Implementation Hurdles
Insertion of Forged Meta-Data
Though users’ behaviour would “vote out” inappropriate material that got added to the peers’ cache of meta-data, the system would still be prone to attacks designed to boost certain sites’ rankings. A major design challenge would be to enable the system to withstand an attempt at forgery by a rogue peer or a coordinated network of rogue peers.
Search Responsiveness
As peers on the network will be spread across the Internet, accessing the network at a variety of connection speeds, the responsiveness of the network will be variable. Special consideration must be given to how to design the structure of the P2P network to incorporate supernodes to offset this characteristic.
Determining Surfer Behaviour
A major question that needs to be answered: how can we determine, through the users’ interaction with search results, their impression of a given search result? If a user goes to a site and leaves immediately, does this necessarily indicate the result was unsuitable and its score should be decremented? Or something else? If a user stays at a web page for a while, does it mean they like it, or that they went for coffee?

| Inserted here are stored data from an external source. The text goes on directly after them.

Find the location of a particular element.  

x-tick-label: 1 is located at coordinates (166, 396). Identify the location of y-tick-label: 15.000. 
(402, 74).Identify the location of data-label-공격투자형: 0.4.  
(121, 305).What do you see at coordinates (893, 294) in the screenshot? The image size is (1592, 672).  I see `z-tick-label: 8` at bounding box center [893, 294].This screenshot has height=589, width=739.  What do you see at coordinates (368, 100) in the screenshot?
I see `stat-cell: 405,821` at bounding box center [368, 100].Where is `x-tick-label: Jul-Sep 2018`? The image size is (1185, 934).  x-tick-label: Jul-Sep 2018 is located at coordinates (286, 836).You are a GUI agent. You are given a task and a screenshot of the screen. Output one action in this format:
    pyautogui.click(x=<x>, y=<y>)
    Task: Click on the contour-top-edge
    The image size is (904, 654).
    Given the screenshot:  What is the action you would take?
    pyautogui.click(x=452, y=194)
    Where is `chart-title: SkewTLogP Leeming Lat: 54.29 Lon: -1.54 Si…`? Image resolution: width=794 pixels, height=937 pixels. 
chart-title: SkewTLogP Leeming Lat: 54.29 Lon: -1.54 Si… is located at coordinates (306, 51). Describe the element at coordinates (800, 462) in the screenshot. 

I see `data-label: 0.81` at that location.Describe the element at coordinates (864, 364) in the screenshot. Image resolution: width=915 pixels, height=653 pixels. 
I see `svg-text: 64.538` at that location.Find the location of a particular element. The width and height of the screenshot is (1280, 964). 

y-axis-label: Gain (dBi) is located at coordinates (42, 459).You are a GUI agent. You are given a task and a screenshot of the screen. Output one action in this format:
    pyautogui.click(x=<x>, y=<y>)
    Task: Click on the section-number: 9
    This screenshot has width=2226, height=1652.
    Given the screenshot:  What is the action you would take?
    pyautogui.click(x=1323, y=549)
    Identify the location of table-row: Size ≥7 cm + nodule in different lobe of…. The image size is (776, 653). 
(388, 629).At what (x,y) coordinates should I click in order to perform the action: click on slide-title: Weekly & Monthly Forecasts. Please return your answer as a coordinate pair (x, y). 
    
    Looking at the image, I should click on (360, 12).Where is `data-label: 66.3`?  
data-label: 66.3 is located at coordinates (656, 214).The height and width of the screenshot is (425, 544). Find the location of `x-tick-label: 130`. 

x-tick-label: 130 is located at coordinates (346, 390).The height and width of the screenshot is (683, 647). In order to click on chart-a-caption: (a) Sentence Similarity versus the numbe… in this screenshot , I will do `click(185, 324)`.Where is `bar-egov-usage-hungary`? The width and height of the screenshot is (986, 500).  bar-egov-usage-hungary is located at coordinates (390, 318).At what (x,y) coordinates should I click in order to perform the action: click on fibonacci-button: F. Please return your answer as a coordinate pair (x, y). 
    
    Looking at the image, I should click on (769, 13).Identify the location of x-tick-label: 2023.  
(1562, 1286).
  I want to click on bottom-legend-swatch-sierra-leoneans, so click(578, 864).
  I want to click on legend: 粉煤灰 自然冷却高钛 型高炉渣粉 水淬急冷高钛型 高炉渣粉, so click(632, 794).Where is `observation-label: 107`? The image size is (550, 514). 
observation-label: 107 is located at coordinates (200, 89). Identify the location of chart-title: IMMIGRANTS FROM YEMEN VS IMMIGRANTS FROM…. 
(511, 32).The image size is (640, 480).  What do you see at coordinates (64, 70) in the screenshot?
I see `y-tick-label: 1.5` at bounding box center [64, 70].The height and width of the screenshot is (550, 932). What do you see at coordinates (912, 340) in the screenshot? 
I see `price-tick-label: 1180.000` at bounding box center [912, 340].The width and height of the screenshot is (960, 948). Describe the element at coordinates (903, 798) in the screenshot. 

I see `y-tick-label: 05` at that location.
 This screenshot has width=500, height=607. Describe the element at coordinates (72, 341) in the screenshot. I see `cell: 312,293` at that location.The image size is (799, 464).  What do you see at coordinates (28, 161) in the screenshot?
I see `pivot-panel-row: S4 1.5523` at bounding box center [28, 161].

Generating a Site’s Initial Score
As a user surfs, an initial score must be generated for the sites they surf. How will this score be generated? Traditional search engines utilize reference checking in order to come up with a score for a web site; however, that technique is not practical when it’s only a single peer surfing a site. That leaves only more primitive techniques, such as keyword extraction, or other means to generate an initial score. However, we may be able to extract additional information based on how the user arrived at the web page. For example, if a user surfs from one site to another via a link, it might be possible to use the average score of the originating site as a base for generating the initial score.
Achieving Critical Mass
In early stages of development, the usefulness of the network for finding information will be directly proportional to the number of peers on the network. It’s a classis chicken and egg problem: without any users, no useful meta-data will be generated, and without the meta-data, no users will have an incentive to use the network. A possible solution to the problem would be to build a gateway to Google into each peer, to be used as a mechanism for seeding the network in its early development.
Privacy Issues
By tracking user’s surfing patterns, we are essentially watching the user and sharing that information with other users. Will users accept this? How can we act to protect the privacy of the user, while still extracting information that can be shared with other users?
Business Applications
The real question that needs to be answered, long before consideration can be given to the potential technical challenges, is: how can this technology be used to make money? A few proposals:
- Consumer Search Engine: The technology could be launched as an alternative to traditional search engines, using the technology to deliver well-targeted consumers to advertisers, and thus generate revenue.
- Internal Corporate Information Retrieval Tool: large corporations, such as IBM, could use a modified version of the technology to enable them to find and leverage existing internal assets.
- Others?
Conclusion
Yes, there are numerous holes in the idea (which I’ve highlighted in the document), but I don’t think any of them are insurmountable. The most important one, in my mind, is: how could you tweak this technology to build a real business? Though it would be possible to try to go the Google route (selling narrowly targeted advertising), I’m not sure that would be very smart considering not only the size of the existing competitor (Google) but also the number of other companies trying to bring down Google. It might be a good idea, in which case I’ve just shot myself in the foot by not patenting it, or a bad idea, in which case I’ll save myself the trouble of pursuing it. What are people’s thoughts on the merit of the idea (or lack thereof)?